Siempre dispuesto, suele acudir al lugar donde más se le necesita, porque él sabe dónde están los que sufren y padecen, y lejos de atenerse a su estricto horario, se presta sin tiempo a paliar ese mal que ya no tiene cura, o ese sufrimiento familiar que no es posible aminorar si no es con esa visita que abre una puertecita a la esperanza porque, insisto, él lo hace posible desde el corazón y no desde la profesión.

Amigo de todos, sabe también echar ese buen rato que, más que nadie, necesitan los profesionales de la salud pública, resignados a convivir cada día con la enfermedad que no cesa, con la desesperanza que aparece de golpe, como un guantazo inmisericorde, o con la muerte que se anuncia.

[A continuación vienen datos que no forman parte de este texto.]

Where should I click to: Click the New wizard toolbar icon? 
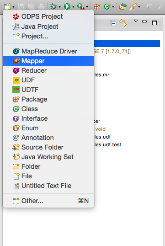(x=7, y=6)
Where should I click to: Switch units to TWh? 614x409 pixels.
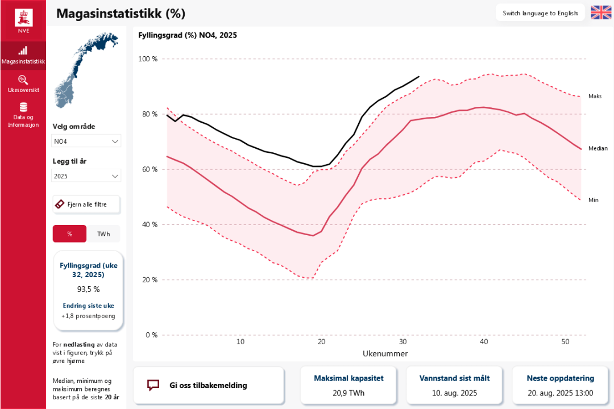[103, 233]
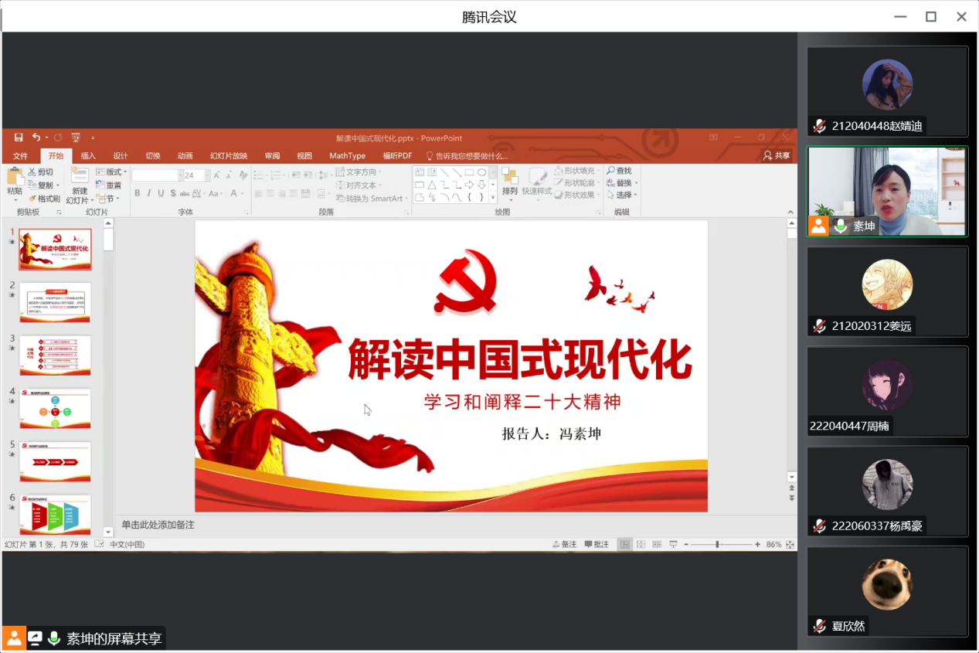Open the Slide Show (幻灯片放映) tab
The width and height of the screenshot is (979, 653).
(x=229, y=155)
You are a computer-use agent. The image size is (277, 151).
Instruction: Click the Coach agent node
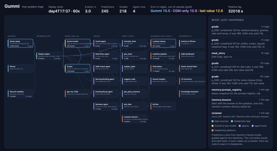tap(106, 43)
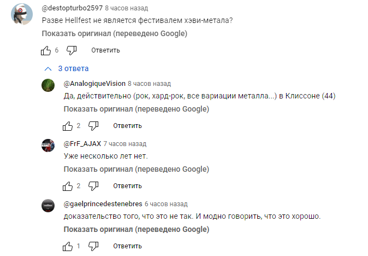Open @destopturbo2597 profile avatar
The width and height of the screenshot is (368, 256).
coord(22,15)
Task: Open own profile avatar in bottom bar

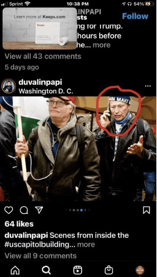Action: pyautogui.click(x=140, y=270)
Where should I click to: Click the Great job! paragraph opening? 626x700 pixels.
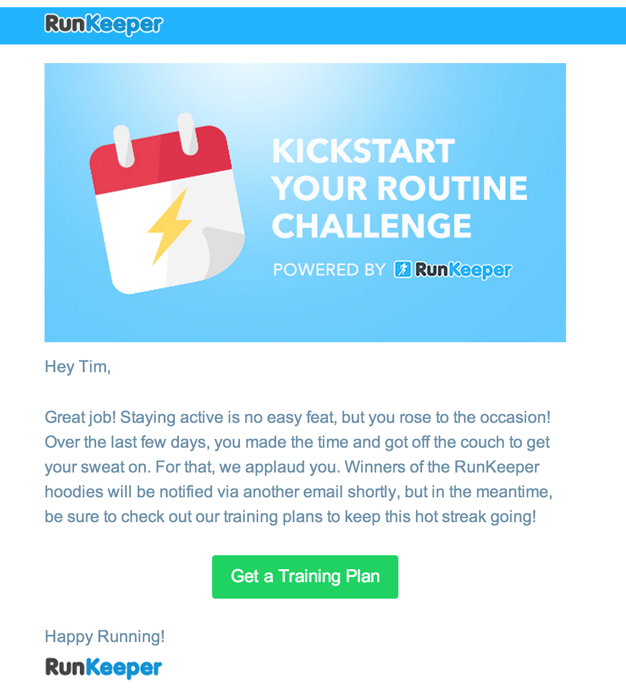80,417
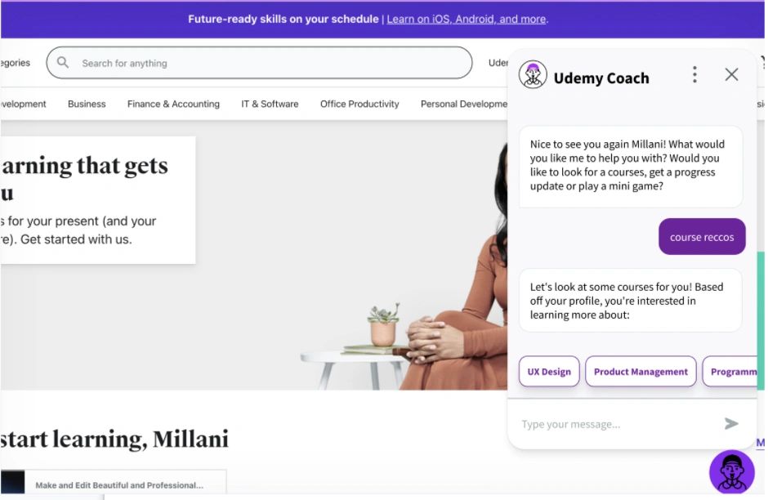Open the IT & Software category
The image size is (768, 500).
click(x=270, y=104)
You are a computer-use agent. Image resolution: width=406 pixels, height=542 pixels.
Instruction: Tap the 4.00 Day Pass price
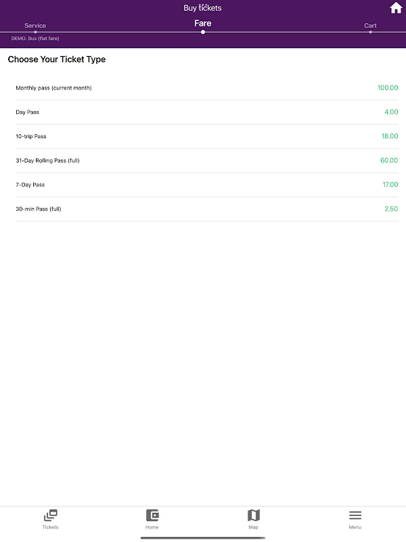pyautogui.click(x=391, y=112)
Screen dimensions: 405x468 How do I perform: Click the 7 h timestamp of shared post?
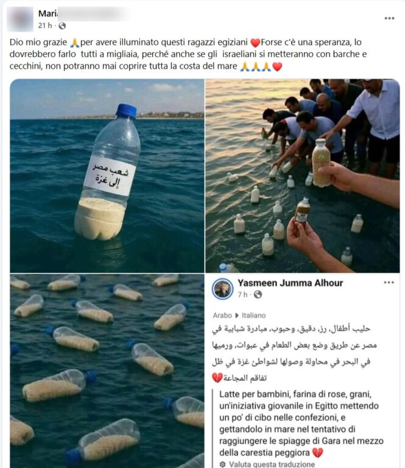[x=242, y=294]
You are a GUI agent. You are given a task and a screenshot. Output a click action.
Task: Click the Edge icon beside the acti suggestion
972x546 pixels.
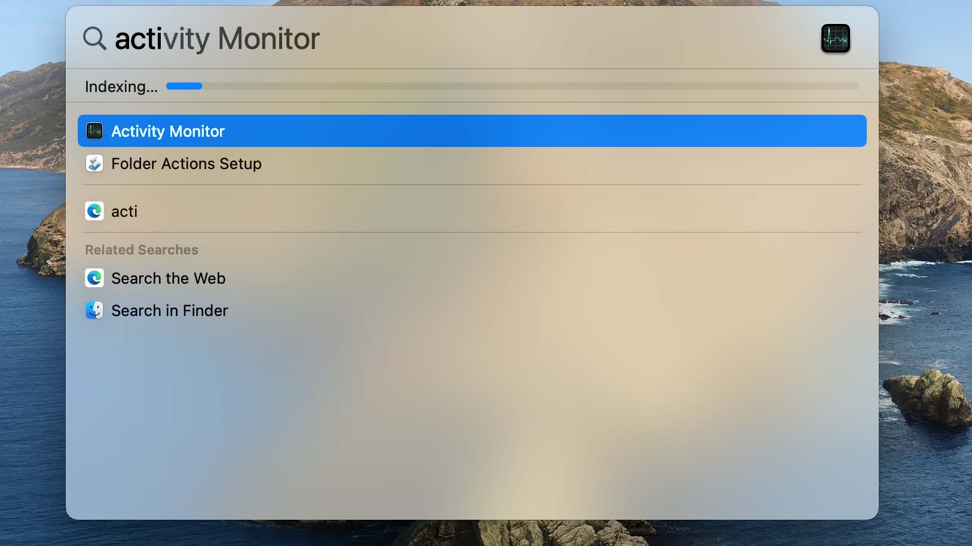pyautogui.click(x=94, y=211)
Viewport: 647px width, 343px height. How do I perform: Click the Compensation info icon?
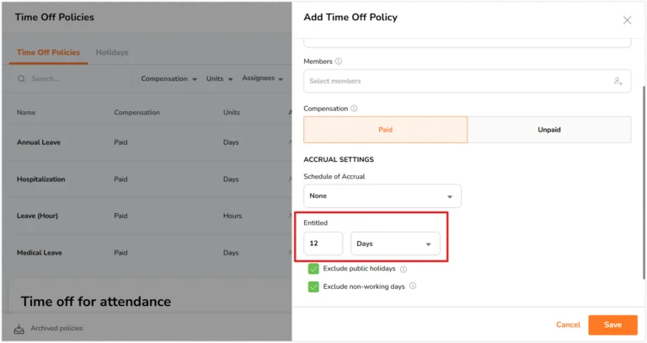point(354,109)
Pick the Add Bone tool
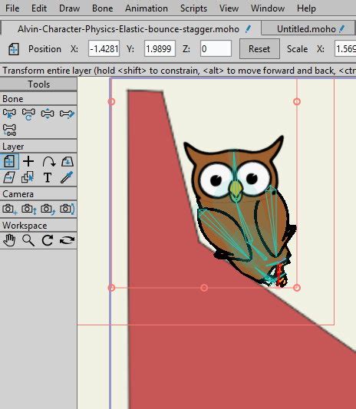 [x=67, y=114]
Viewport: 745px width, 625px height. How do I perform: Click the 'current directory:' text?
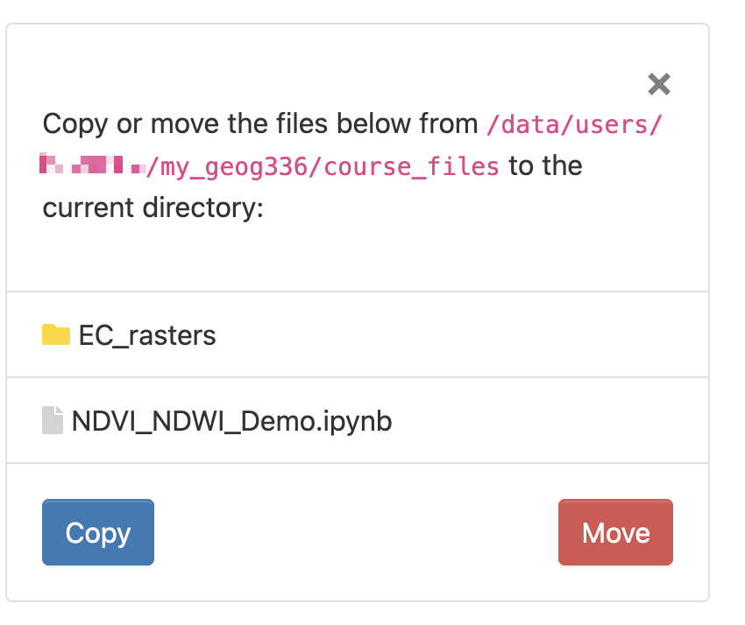coord(153,207)
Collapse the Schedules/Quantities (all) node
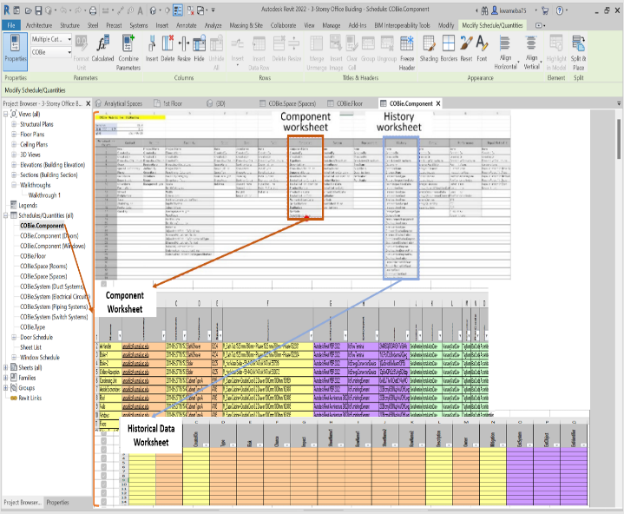The image size is (624, 514). 5,214

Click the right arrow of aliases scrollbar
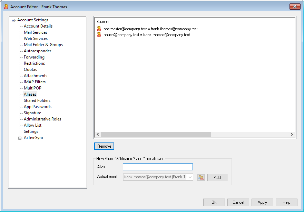coord(292,135)
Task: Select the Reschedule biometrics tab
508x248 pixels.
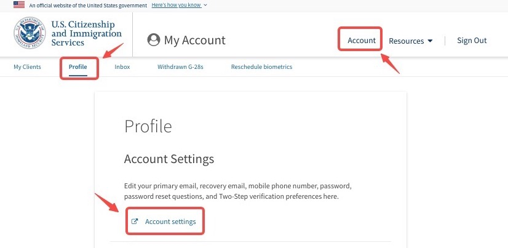Action: [261, 66]
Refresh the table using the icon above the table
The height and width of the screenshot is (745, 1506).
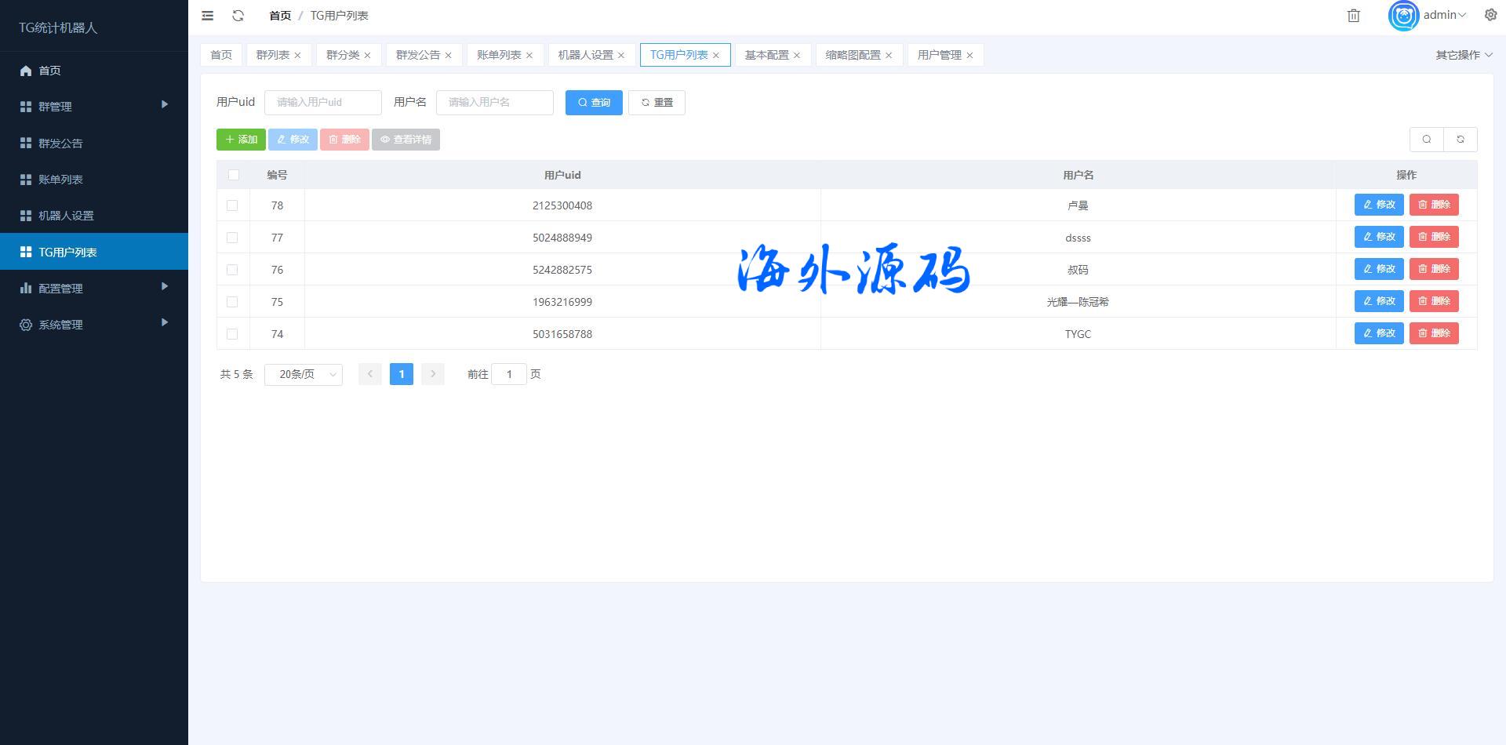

Hombres y mujeres esforzados, siempre en la orilla de lo más doloroso de la condición humana.

Algunas calamidades alcanzaron también a su familia, azotada por inclemencias inauditas, sobre todo la inesperada muerte de su hermana Ana, también profesional de la medicina, a quien se llevó en plenitud, cruel e inesperadamente, un viento extraño e implacable. Pude ver a Jesús en el funeral y comprobar que, aun desde la noble profundidad de sus ojos, tal vez se rebelaba contra tamaña injusticia, y sin embargo, sabedor de lo inexplicable de la vida y de la muerte, y atribuido de esa bondad que le caracteriza, en su cara triste y atribulada por aquella desgracia sin consuelo me pareció ver como esbozaba una tímida y resignada sonrisa.

Esa sonrisa de siempre no la ha perdido ni siquiera cuando, tras haber diagnosticado tanto, tras haber curado tanto, o tras haber visto tan de cerca la desgracia, esa sierpe inmisericorde que a todos nos acecha mordió de manera certera su hasta entonces salud de acero. Y ahora, con la sombra de un destino que él mejor que nadie se niega a venturar, ha colocado un puesto a la orilla de su propio dolor, con la determinación de alcanzar la victoria y recuperar la esperanza.

Amigo Jesús, todos estamos contigo en esa lucha, y desde el empeño o tal vez desde la fe, aunamos nuestros brazos y nuestras almas en ese esfuerzo titánico en el que ahora te debates, con la seguridad de que, pasado el huracán, una amplia sonrisa seguirá surcando tu rostro noble de hombre bueno, apacible y honrado”.